> > let me know whether this fixes your problem,
>
> The patch distributes the IRQs nicely between CPUs, but unfortunately
> does not fix our timer IRQ problem.
that is a different issue, a fix for it was sent to lkml.
> Btw is it correct that one could also use the APIC Task Priority
> Registers to implement "fair" IRQ routing? (If linux adjusted them,
> which it currently doesn't).
no. The TPR has a number of limitations, and it suffers from the same
problem that lowest priority routing is suffering.
1) the TRP is not really finegrained and does not match Linux's irq
architecture, it's a rather spl-alike metric to allow irqs in below/above
a certain level. Since Linux distributes IRQ sources in essence randomly,
there is no point in TPR-limiting a certain half of the IRQ vector
spectrum.
2) i initially played with the TPR and it does not really solve the P4
problem.

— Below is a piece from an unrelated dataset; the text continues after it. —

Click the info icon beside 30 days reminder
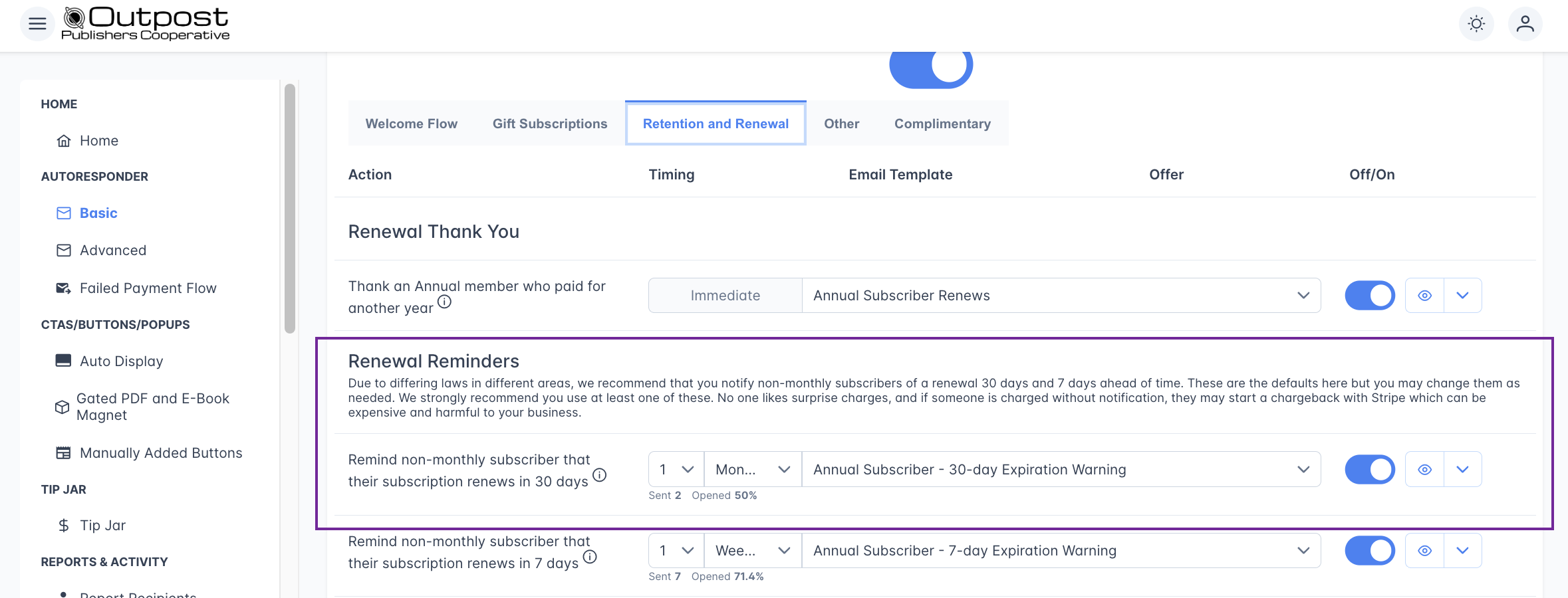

It can be used to force irqs away from a busy CPU, but in the
common (idle, or mostly idle) case the TPR will be equivalent across CPUs,
resulting in the same 'ugly' IRQ inbalance that you see.

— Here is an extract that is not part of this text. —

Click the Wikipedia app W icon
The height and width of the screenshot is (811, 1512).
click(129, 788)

3) the irqbalance patch also takes CPU affinity into account, ie. it will
try to keep the same IRQ source on a single CPU, for some time. So the
micro-distribution of IRQ sources is 'CPU affine', while the
macro-distribution is statistically random, in a load-weighted way. The
TPR approach results in the same 'one IRQ goes to CPU1, next IRQ goes to
CPU2' type of cache-affinity problems.
4) irqbalance is a software-based distribution method. It was time for the
Linux/x86 IRQ routing code to 'grow up' and actually be clever in a number
of ways. The hardware did bad decisions - even in lowestprio mode.
eg. apply the irqbalance patch, start a single CPU-using script like:
while [ 1 ]; do N=1; done
and watch IRQ load wander to the idle CPU(s) instantly.